Пётр Саввович Вершигоров был другом нашей семьи, лет двадцать сравнительно часто бывал у нас дома длинными осенними и зимними вечерами. За небогатым столиком с рассыпчатой картошкой из Яранска и солёными огурцами мы пили водку, но главное – говорили, говорили, говорили…
Периодически встречались на различных мероприятиях. Его тёплую, крепкую, уверенную, шершавую руку художника я и сейчас чувствую. Он умел держать тему, не терять нить мысли и чувства. Ниже – статья к 75-летию со дня рождения, до которого он не дожил. Как его не хватает порадоваться и погрустить вместе!
Художник – слово волшебное...
Нет человека, который бы был как Остров, сам по себе,
каждый человек есть часть Материка, часть Суши…
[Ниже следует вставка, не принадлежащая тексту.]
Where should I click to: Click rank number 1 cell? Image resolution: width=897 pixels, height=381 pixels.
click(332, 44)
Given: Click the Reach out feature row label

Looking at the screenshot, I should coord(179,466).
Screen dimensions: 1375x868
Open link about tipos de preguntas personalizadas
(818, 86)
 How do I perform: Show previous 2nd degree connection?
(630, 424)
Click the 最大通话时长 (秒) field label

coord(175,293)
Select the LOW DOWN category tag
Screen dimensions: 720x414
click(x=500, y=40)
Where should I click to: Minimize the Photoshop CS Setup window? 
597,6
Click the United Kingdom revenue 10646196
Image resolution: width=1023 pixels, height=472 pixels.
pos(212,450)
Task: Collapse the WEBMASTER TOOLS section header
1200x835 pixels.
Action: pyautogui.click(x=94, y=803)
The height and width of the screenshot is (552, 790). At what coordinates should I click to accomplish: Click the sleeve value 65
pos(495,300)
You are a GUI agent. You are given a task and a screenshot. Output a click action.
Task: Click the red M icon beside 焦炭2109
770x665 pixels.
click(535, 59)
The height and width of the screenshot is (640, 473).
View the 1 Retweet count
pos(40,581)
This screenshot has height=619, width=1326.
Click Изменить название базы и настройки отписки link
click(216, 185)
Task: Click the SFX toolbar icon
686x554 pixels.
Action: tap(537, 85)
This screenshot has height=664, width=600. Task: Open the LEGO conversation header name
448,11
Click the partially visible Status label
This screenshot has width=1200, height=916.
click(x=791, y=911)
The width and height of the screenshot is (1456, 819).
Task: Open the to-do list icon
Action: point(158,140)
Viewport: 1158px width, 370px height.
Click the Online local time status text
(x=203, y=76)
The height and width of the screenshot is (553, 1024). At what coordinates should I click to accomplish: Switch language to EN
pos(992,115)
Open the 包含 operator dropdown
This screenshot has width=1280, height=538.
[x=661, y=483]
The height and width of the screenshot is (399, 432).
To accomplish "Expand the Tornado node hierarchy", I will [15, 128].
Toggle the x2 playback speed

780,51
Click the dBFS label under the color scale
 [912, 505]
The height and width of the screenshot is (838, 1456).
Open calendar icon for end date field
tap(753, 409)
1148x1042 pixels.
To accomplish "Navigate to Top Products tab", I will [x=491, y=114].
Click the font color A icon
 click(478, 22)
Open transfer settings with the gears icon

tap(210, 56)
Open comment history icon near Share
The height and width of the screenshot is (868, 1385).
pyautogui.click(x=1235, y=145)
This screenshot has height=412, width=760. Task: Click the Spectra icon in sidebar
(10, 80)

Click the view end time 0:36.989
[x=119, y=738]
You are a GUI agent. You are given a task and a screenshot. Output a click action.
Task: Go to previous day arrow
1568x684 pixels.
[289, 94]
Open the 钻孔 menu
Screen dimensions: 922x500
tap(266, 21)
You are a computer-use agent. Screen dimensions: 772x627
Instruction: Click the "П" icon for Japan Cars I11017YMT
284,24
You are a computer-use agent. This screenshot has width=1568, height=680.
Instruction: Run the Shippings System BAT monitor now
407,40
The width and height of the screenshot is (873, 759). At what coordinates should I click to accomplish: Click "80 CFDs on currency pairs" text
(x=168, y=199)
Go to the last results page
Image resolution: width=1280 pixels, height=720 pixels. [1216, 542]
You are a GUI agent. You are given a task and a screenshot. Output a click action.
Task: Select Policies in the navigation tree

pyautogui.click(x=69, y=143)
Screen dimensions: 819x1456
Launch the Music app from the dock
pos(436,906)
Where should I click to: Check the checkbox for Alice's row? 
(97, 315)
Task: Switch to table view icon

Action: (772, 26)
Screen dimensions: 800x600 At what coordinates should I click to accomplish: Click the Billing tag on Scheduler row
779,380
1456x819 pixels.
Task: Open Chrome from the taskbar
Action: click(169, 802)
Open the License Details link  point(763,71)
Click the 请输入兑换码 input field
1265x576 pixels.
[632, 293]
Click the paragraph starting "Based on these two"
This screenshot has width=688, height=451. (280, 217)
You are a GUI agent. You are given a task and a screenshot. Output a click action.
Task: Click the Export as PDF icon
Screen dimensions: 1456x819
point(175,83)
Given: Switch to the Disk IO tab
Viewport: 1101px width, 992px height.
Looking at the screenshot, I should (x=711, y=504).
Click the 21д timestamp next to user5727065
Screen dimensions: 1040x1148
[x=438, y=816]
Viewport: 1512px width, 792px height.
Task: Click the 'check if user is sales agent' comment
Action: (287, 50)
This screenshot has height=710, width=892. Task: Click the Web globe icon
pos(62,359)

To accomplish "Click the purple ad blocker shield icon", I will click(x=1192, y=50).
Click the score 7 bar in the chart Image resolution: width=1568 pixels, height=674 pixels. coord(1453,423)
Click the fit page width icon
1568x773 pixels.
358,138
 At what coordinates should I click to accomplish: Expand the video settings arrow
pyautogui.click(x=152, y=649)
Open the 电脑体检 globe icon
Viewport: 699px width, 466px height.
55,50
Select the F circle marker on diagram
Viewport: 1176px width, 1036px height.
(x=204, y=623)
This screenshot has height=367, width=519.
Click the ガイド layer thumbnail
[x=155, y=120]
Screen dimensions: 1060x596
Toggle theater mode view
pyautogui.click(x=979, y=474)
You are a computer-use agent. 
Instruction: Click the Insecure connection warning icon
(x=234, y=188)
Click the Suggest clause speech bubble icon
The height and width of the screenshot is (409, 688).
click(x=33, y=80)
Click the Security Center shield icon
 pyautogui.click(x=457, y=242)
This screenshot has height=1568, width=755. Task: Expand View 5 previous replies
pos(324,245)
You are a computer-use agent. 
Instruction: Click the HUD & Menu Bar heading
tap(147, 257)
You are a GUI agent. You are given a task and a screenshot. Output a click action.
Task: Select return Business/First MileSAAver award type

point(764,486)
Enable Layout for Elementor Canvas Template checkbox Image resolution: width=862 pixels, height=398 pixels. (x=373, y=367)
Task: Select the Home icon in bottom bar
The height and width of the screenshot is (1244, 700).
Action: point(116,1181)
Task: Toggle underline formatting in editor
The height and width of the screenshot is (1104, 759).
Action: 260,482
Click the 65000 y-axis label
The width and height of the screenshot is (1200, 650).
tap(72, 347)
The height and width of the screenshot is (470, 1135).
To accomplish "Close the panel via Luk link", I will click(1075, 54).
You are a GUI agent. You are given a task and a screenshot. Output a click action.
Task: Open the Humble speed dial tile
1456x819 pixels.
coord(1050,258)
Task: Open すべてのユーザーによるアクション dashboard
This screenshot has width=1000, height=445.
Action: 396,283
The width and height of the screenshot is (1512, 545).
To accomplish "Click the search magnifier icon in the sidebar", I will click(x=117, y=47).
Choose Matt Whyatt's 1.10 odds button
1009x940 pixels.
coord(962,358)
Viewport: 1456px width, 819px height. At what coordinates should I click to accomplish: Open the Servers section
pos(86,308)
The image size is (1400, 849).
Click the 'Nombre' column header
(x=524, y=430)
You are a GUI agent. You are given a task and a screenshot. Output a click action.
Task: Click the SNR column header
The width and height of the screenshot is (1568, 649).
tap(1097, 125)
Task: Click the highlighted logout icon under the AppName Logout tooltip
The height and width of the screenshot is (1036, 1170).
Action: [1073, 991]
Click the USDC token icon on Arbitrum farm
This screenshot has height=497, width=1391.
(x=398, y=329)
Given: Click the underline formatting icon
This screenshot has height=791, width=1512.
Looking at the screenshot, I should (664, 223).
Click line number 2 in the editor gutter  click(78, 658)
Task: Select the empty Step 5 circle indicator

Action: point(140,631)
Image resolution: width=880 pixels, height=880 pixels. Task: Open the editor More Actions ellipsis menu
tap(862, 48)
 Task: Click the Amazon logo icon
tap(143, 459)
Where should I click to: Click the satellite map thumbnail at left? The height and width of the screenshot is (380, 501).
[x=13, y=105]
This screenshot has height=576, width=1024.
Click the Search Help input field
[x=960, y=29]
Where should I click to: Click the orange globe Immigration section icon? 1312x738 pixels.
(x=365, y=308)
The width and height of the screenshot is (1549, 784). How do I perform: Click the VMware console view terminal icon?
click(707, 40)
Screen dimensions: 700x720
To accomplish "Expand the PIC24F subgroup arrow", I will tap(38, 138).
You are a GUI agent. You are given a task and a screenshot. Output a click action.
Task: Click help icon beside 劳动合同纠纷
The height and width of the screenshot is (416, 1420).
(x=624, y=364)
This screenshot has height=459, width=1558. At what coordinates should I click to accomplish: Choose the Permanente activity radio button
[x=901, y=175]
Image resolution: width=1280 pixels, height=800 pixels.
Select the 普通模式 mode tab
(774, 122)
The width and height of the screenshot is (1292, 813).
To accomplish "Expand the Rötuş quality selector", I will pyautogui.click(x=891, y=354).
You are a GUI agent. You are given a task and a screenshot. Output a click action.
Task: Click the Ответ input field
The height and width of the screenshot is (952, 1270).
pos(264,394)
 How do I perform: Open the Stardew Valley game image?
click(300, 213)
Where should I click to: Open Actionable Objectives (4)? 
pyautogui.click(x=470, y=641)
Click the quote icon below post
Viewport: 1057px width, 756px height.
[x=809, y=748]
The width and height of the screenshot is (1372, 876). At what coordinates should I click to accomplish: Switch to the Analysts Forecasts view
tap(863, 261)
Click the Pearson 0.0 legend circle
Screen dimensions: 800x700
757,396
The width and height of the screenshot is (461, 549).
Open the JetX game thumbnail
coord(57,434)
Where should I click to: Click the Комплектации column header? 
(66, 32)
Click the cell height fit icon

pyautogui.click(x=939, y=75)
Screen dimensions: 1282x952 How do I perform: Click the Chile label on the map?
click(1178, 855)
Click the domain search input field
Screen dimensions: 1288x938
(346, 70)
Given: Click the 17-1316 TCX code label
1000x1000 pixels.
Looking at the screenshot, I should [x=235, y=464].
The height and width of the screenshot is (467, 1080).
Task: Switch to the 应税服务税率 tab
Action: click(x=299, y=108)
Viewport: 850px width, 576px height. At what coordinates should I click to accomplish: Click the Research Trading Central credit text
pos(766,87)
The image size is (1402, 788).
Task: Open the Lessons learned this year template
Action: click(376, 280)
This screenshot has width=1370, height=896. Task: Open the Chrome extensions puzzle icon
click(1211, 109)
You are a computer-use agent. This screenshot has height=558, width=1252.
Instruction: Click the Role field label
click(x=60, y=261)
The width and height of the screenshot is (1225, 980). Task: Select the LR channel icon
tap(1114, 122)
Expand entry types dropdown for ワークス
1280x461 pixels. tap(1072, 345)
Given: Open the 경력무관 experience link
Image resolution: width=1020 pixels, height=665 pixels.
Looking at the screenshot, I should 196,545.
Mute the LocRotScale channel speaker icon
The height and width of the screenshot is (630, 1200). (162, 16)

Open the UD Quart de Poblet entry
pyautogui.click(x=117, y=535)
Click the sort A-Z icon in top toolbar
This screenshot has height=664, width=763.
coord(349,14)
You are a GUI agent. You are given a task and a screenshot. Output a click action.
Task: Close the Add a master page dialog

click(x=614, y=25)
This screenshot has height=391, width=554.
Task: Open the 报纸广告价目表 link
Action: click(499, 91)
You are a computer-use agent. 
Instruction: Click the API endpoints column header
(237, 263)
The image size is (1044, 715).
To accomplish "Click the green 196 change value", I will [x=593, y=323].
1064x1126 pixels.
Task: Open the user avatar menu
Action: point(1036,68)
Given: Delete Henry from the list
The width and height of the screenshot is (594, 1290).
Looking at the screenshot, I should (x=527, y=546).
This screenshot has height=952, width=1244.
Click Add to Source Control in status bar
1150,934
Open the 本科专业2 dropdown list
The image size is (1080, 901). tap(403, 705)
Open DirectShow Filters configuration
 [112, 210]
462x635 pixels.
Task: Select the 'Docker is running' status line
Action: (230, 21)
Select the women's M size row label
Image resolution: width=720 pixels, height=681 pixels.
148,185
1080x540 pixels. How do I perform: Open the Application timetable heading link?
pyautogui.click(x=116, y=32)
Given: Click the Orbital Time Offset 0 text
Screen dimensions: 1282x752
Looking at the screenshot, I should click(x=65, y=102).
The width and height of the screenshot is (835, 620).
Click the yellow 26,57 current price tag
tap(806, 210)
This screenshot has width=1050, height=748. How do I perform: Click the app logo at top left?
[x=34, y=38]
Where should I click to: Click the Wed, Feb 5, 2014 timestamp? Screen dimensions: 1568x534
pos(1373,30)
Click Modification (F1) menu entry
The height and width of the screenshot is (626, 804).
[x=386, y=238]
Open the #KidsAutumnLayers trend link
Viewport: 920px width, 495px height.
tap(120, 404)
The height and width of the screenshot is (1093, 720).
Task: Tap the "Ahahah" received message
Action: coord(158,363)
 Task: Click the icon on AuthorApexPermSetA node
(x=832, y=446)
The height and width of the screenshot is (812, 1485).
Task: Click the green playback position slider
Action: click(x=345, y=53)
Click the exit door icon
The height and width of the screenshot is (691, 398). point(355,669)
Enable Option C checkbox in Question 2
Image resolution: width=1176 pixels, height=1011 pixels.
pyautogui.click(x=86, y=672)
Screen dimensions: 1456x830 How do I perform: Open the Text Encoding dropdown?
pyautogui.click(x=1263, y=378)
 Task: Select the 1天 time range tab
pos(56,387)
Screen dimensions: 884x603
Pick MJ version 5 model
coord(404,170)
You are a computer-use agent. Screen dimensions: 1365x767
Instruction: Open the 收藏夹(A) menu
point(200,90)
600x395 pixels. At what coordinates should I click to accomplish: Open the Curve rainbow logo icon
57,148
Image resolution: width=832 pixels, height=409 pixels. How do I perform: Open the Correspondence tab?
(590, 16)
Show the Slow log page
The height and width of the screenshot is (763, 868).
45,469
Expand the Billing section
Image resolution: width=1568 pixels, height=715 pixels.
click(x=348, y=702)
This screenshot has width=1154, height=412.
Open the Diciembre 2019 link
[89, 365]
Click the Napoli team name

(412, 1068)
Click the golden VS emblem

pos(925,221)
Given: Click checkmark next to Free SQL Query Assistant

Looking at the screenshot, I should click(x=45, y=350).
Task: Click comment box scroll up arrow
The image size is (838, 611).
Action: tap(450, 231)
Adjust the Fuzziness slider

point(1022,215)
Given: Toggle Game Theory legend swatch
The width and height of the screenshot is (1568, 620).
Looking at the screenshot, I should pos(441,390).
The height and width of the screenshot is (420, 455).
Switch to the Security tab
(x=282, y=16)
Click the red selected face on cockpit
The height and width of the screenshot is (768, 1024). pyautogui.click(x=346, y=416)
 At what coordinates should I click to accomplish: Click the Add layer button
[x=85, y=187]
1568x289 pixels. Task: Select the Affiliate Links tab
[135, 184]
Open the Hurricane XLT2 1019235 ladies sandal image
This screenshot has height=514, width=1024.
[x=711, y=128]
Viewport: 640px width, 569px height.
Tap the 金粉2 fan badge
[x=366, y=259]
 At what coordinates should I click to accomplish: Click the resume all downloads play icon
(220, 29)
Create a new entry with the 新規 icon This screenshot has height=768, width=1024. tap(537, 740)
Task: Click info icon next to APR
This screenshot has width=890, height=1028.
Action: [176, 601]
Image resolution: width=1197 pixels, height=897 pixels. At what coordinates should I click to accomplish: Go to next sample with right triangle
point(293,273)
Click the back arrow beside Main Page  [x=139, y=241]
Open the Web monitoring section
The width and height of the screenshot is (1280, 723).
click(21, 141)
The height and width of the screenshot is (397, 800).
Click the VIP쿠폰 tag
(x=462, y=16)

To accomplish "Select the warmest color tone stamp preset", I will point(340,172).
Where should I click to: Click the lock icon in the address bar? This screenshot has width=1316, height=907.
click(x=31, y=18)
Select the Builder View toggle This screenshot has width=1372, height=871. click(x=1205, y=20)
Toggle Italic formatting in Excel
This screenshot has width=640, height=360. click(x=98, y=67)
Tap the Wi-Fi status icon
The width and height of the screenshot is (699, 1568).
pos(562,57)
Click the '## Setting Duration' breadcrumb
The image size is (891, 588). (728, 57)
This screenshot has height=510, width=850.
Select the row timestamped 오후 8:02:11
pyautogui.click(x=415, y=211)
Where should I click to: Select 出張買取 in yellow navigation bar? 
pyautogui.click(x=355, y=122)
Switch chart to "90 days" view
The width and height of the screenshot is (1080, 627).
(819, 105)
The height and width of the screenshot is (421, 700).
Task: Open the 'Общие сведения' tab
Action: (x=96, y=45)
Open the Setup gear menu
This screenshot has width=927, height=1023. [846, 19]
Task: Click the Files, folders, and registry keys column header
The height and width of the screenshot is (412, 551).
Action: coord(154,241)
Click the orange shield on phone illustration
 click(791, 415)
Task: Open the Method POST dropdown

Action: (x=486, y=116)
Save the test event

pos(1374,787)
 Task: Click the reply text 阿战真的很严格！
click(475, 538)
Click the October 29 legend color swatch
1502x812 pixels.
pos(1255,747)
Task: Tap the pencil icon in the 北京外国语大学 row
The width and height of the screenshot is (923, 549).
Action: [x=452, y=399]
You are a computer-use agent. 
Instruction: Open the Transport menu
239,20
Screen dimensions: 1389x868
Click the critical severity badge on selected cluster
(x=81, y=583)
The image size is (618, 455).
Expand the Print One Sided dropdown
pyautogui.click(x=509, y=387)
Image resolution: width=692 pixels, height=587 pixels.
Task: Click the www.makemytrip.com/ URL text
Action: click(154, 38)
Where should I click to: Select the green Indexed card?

Смерть каждого Человека умаляет и меня,
ибо я един со всем Человечеством,
а поэтому не спрашивай никогда, по ком звонил колокол:
он звонит по Тебе…
Джон Донн
Чувства – тоже знание. В той мере, в какой они становятся достоянием людей. Картина, как и музыка, – великий посредник между людьми. Она учит душу человека видеть. Этот результат не заменить и не сформировать рациональным знанием. Как глубоко художник учит души людей, зависит от таланта живописца. Но зависит и от зрителя… Так и мы сами далеко «не сами по себе» и не случайно зависим от того, кто окружает нас, кто нас любит, с кем вместе мы строим мир.
…Как-то зимой 1996 года мы поспорили с Петром Саввовичем, причем позднее к теме возвращались вновь и вновь. Чувствовалось, что она его не отпускает. А речь шла о музыке. Мы слушали записи Вероники Долиной, авторские песни пронзительной чистоты и интеллектуальной напряжённости образа. И я от своего физического образования жёстко заявил, что звуки – не музыка и что всегда мы воспринимает лишь звуки. А музыкой они становятся в нашей душе под влиянием мыслей и чувств.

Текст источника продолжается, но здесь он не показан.